Passage for review
·····
Riffing on Akira Kurosawa’s Yojimbo—which, along with A Fistful of Dollars and its quasi-sequels, For a Few Dollars More and The Good, the Bad and the Ugly, would inspire an entire canon of action mythmaking—Leone recognized how a shrewdly nurtured streak of unpretentiousness could allow modern audiences to accept legends without feeling naïve. The Italian filmmaker makes no attempt to launder the western’s most disreputably appealing quality, which went on to inform vigilante thrillers: its reveling in power for its own narcotic sake. In certain westerns, and in many modern blockbusters, viewers have to sit through the equivalent of a citizenship seminar so as to get to what they came for: the killing of an evildoer by the lone stranger who affirms our inherent distrust of the mechanics of society.
Leone only etches in the most necessary generalities of the barren Mexican village that serves as the film’s setting. Everyone is a pointed cliché, from the undertaker anxiously waiting to build more caskets, to the toady who kisses up to the stranger, to the beautiful women who pull strings behind the backs of their diseased patriarchs. This minimum characterization fuses with the iconic imagery and score to usher in a genre-infused postmodernism that would pave the way for Alejandro Jodorowsky’s El Topo and the career of Quentin Tarantino, among other things. Nothing matters, so let’s revel in sensation: in sex, violence, and the license of hipness that’s granted to us by our willingness to indulge our most cynical instincts without apology or illusion. The difference between the cynicism of A Fistful of Dollars and of, say, Hostiles, is one of earnestness. A Fistful of Dollars wallows in the muck, using American myths as fodder for a visionary director’s formalist carnival, while Hostiles thinks it’s saving the world with its numbing literal-mindedness.
·····
(Records from a data collection)
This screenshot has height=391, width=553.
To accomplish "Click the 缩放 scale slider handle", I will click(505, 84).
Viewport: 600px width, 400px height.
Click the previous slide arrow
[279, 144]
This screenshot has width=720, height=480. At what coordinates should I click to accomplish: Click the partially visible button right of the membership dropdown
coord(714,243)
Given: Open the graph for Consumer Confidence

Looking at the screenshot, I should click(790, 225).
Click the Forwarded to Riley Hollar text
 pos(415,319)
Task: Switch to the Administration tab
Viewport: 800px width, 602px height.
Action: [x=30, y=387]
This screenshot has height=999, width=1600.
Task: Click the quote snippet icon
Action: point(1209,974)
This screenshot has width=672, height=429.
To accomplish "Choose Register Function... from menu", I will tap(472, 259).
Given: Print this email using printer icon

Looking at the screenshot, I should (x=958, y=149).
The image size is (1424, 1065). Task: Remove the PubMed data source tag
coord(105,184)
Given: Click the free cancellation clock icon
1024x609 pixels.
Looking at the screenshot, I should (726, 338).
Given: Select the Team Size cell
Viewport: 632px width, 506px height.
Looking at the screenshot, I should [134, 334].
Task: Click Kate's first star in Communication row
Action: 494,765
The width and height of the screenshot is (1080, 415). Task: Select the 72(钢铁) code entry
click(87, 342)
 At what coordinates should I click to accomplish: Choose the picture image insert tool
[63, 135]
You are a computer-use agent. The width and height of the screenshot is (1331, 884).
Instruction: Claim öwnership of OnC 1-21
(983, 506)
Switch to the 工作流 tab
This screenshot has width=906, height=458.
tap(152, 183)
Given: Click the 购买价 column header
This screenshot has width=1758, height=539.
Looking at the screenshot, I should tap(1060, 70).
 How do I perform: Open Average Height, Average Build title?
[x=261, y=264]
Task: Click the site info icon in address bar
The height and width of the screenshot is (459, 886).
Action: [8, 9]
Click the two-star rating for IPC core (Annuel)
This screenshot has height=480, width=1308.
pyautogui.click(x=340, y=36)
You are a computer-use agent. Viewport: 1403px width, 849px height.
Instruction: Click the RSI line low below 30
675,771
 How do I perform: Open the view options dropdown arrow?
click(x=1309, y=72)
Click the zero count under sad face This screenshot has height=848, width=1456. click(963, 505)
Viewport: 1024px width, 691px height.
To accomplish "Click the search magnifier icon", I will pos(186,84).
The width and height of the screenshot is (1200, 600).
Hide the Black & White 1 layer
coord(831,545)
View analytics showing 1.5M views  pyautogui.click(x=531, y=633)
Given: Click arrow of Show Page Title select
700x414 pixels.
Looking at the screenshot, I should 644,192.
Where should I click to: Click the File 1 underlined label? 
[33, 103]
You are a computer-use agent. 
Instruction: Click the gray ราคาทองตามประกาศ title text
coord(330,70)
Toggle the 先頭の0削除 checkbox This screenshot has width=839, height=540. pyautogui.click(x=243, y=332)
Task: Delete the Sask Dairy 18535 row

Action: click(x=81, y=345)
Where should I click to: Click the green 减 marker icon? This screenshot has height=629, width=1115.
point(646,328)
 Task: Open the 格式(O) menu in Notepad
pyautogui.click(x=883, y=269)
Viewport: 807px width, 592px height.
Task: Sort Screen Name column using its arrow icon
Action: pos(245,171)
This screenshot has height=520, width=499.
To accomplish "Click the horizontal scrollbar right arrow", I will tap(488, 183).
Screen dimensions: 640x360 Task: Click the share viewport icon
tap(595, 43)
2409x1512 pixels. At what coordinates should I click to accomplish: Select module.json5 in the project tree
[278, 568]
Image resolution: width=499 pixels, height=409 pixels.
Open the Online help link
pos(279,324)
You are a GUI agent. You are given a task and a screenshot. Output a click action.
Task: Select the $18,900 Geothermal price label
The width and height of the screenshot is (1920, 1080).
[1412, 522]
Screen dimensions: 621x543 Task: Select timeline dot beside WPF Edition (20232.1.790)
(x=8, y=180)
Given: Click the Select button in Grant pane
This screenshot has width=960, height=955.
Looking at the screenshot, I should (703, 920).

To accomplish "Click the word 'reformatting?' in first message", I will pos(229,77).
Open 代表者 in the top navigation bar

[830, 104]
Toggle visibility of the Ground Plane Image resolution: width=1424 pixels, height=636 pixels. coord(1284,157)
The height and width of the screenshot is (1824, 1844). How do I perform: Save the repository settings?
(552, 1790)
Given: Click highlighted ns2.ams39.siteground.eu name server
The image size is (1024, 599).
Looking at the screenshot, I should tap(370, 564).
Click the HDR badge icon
·····
Using the information
a - Condense the paragraph of the review of A Fistful of Dollars that begins "Leone only etches in," keeping its main facts.
b - Proceed with the review of A Fistful of Dollars, picking up after its last sentence.
The listing has no connection to the text.

Exercise answers
a - Leone sketches the barren Mexican village only in its barest outlines, and every character is a pointed cliché: the undertaker eager to build more caskets, the toady who flatters the stranger, and the beautiful women who pull strings behind their diseased patriarchs' backs. This minimal characterization, fused with iconic imagery and score, ushers in a genre-infused postmodernism that would pave the way for Jodorowsky's El Topo and Tarantino's career. Its outlook is that nothing matters, so one may revel in sex, violence, and hipness by indulging cynical instincts without apology. Its cynicism differs from that of Hostiles in earnestness: A Fistful of Dollars wallows in the muck and makes American myths into a formalist carnival, while Hostiles thinks its numbing literal-mindedness is saving the world.

b -
And yet, the climatic bloodbath of A Fistful of Dollars still stings because the film’s swaggering braggadocio deliberately fails to prepare us for it. For a long spell, we’re allowed to enjoy the punishment that the Man with No Name (Clint Eastwood) inflicts on the warring gangs selling booze and arms to the Americans and Mexicans. But when the Rojos massacre the Baxters, mowing them down in cold blood after smoking them out with an explosion, the film changes emotional tempos without sacrificing its sacrilegious integrity. A Fistful of Dollars doesn’t pretend to reconcile its cynical vision of power with its irresponsible sentimentalizing of retribution—a conflict of ideas that’s at the heart of most action films. Leone is a bit of a softy after all, subscribing to a familiar and troubling western notion of the loner as correcting authority, yet the ferocious power of his violence—as in a haunting image of a dead man sprawled over a barrel—transcends his debts to formula.
Of course, A Fistful of Dollars is most notable for cementing Eastwood’s on-screen personality, which would for years scan as an impudent response to the sincerity of John Wayne, which was showing its cracks in the wake of the Kent State shootings and the Vietnam War. The Duke’s characters were more nuanced than was typically acknowledged, at least in their heyday, but they usually transcended their demons, while the Man with No Name and his descendants operated with a seriocomic self-regard that suggested a form of truth-telling on Eastwood’s part. As an actor, Eastwood doesn’t have the depth of Wayne at his best, but he fashioned a swaggering, anarchic, strikingly sensual physicality that suggests the retroactive arrival of a rock star in the Old West. Eastwood’s astonishingly fully-formed performance in A Fistful of Dollars established a pattern that would yield many unforgettable phantoms for the actor, who largely defined emotion by its absence. (It’s a definition that would also inform his work as a director.) Leone’s excess and Eastwood’s minimalism merged to create a multi-part fable of how the west, like filmmaking itself, is truly won by any means necessary.